Workers engaged in the production of Portland cement may come into contact with potential occupational hazards, but existing epidemiological studies show wide variation in risk estimates for cancer incidence and mortality in relation to cement exposure. This report identified studies of cement workers and associations with cancer incidence and mortality in a systematic review and meta-analysis. A systematic review according to the PRISMA guidelines was conducted to identify studies of Portland cement workers and cancer outcomes. Meta-analyses were performed using random effects models for all cancers combined and for each cancer site with three or more reported measures of risk. A total of 26 studies were included in the review (14 occupational cohort studies and 12 case-control studies). Overall, the meta-relative risks did not provide convincing evidence for increased risks of any cancers in relation to cement exposure. Meta-SMR and 95% CIs were 0.94 (0.76 to 1.16) for six studies reporting all cancers combined, 0.93 (0.62 to 1.39) for seven studies reporting on lung cancer, 1.07 (0.72 to 1.59) for five studies reporting on stomach cancer, and 1.05 (0.79 to 1.40) for four studies reporting on colorectal cancer. Meta-relative risks for cancer incidence were similarly null for all sites with the exception of colorectal cancer which had a borderline statistically significant elevated risk (SIR=1.38, 95% CI 1.02 to 1.88). Overall, the meta-relative risks calculated across 26 published studies do not provide evidence of increased risks for cancer in relation to cement exposure.
EpidStat in the News
EpidStat presented "Survival Synthesis: Methods for Meta-analysis of Survival Rates and Aggregation of Survival Data" at a poster session for the International Conference on Health Policy Statistics on January 10, 2018 in Charlston, SC. The poster details the methods used in Bylsma et al. Arteriovenous Fistulae for Haemodialysis: A Systematic Review and Metaanalysis of Efficacy and Safety Outcomes. European Journal of Vascular and Endovascular Surgery, 2017. We discussed the process of digitizing survival curves from the published literature and simulating individual patient data to derive survival statistics that were not published with the article. We conclude that while labor-intensive, the methodology makes the best use of available study data.
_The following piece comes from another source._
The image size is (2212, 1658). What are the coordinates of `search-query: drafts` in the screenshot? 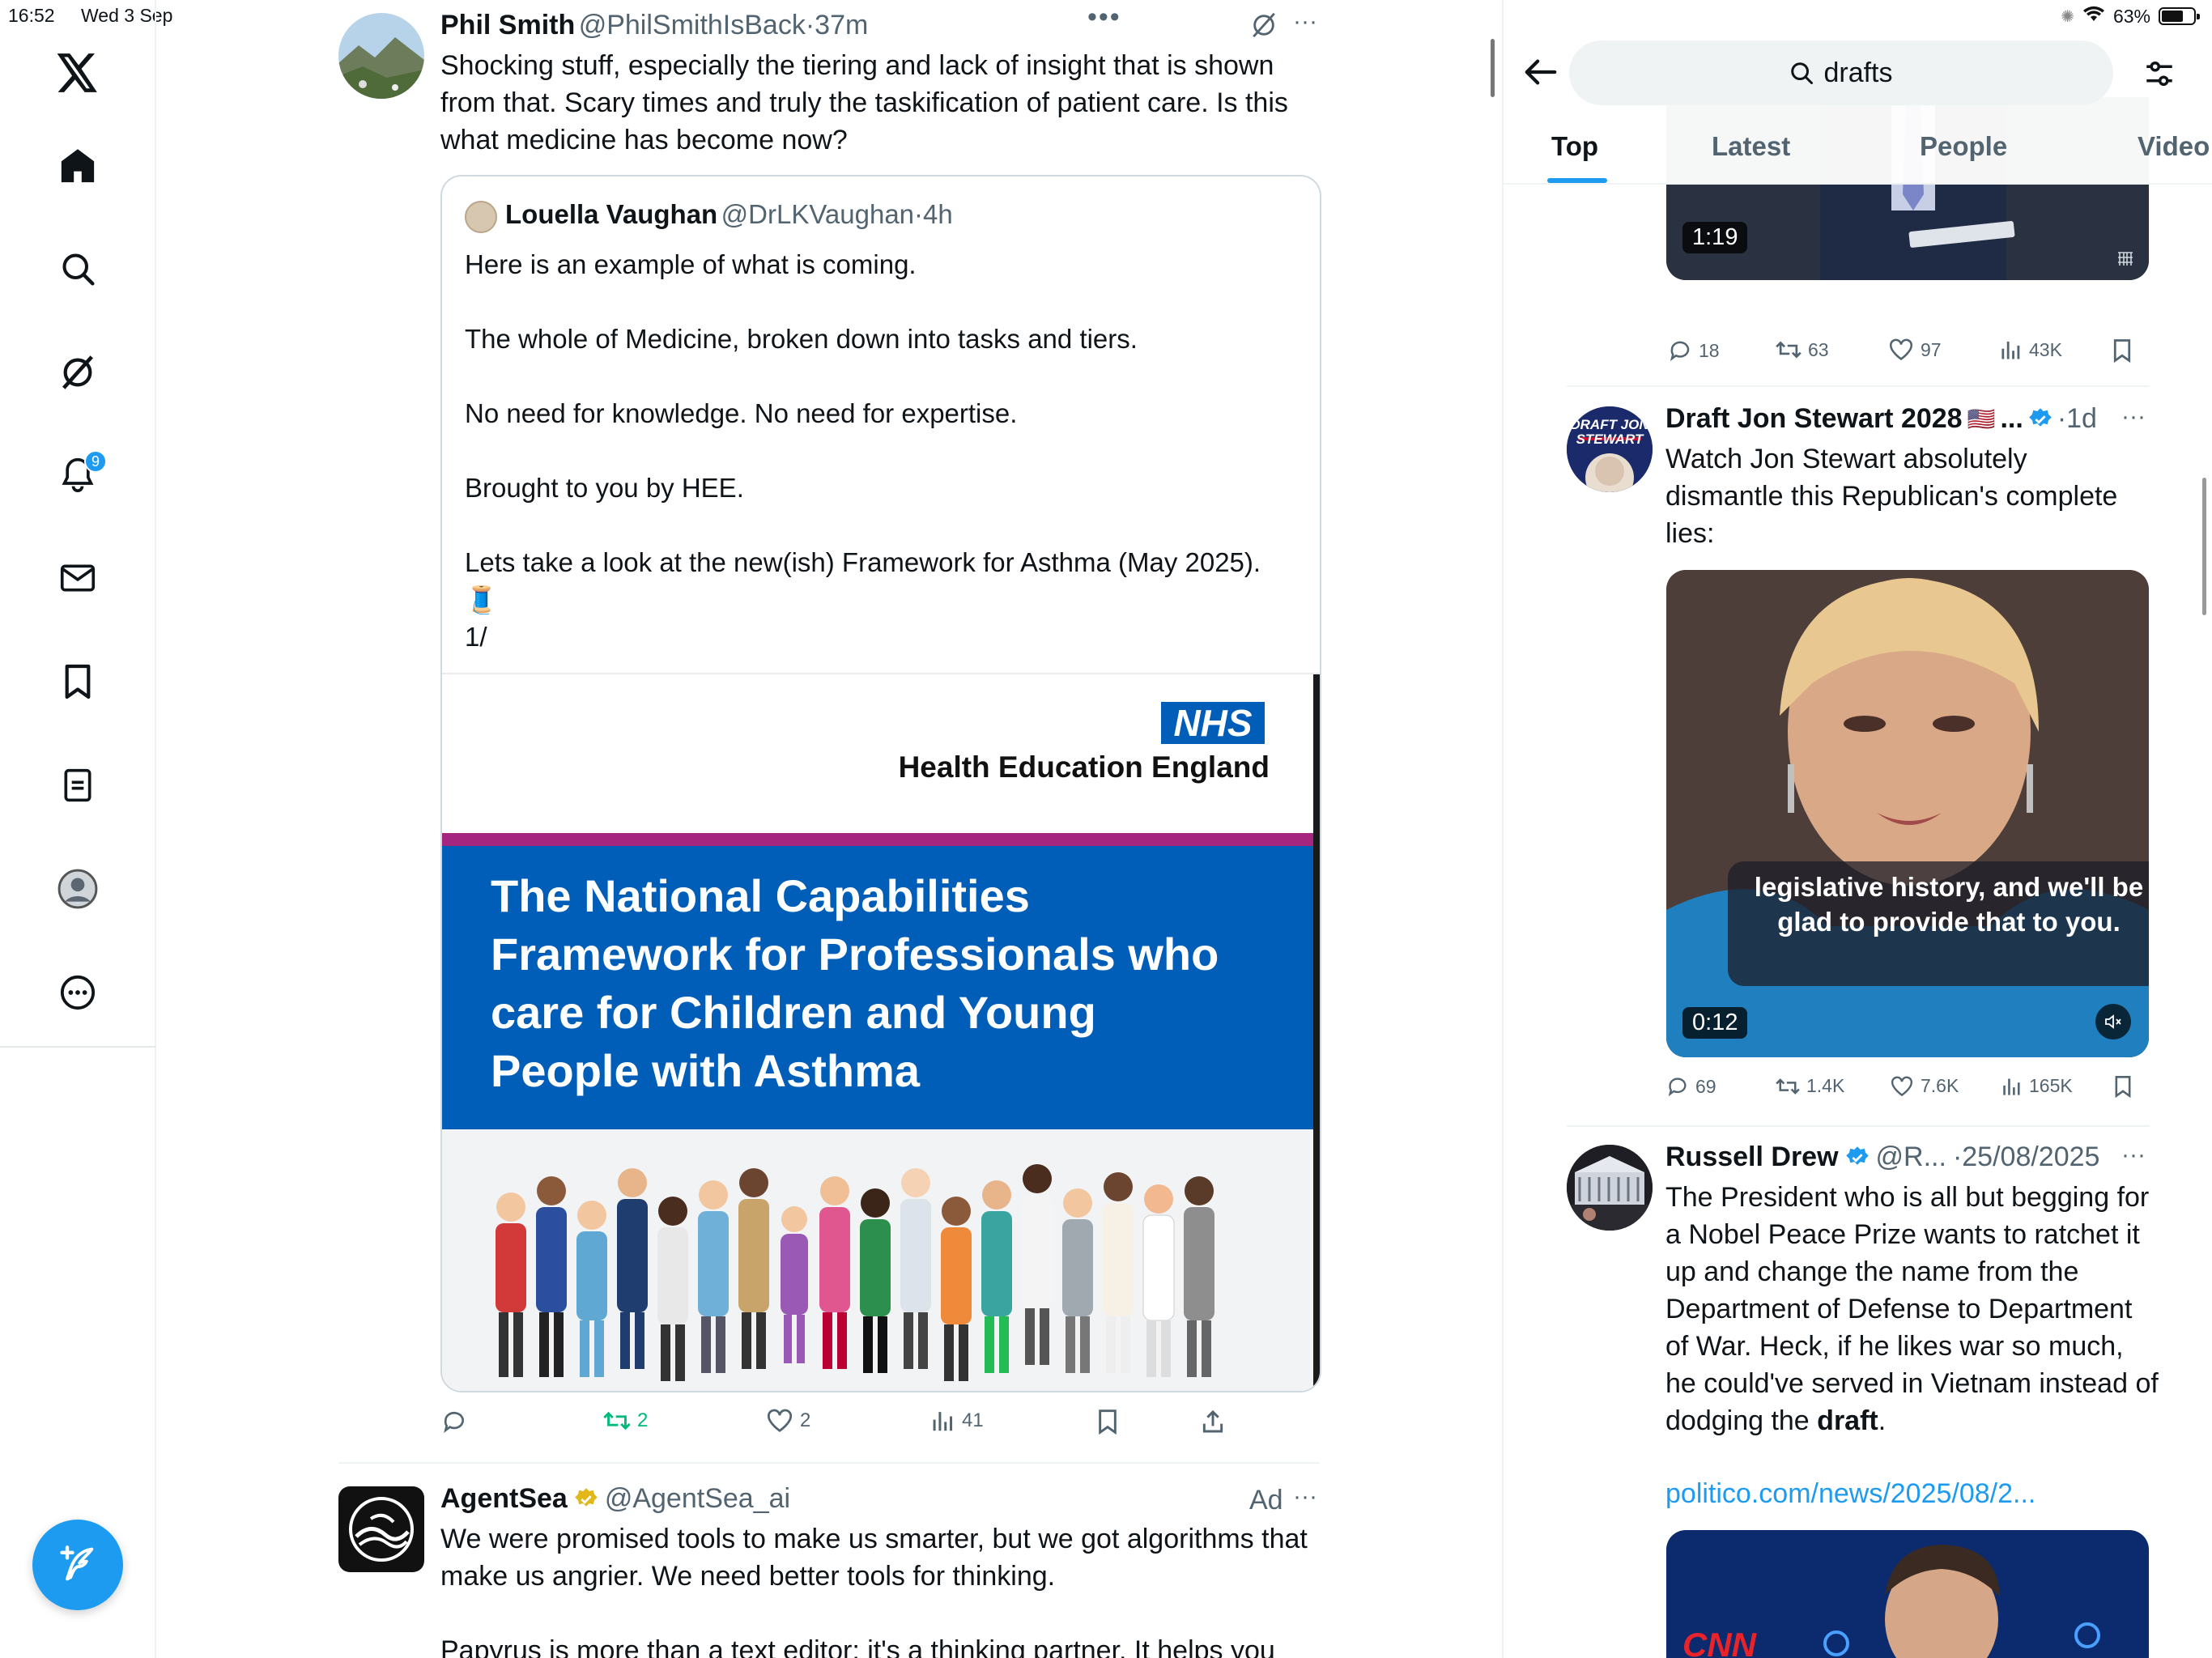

EpidStat presented "Prevalence of KRAS and BRAF Mutations in Metastatic Colorectal Cancer (mCRC) by Tumor Location: A Review and Meta-analysis" on January 20, 2018 at the ASCO Gastrointestinal Cancers Symposium. Results from 44 studies comprising nearly 16,000 mCRC patients demonstrated that both KRAS and BRAF mutations were significantly more prevalent among right-sided colon tumors than left-sided tumors. These results may aid clinicians and researchers in the search for target novel therapeutics.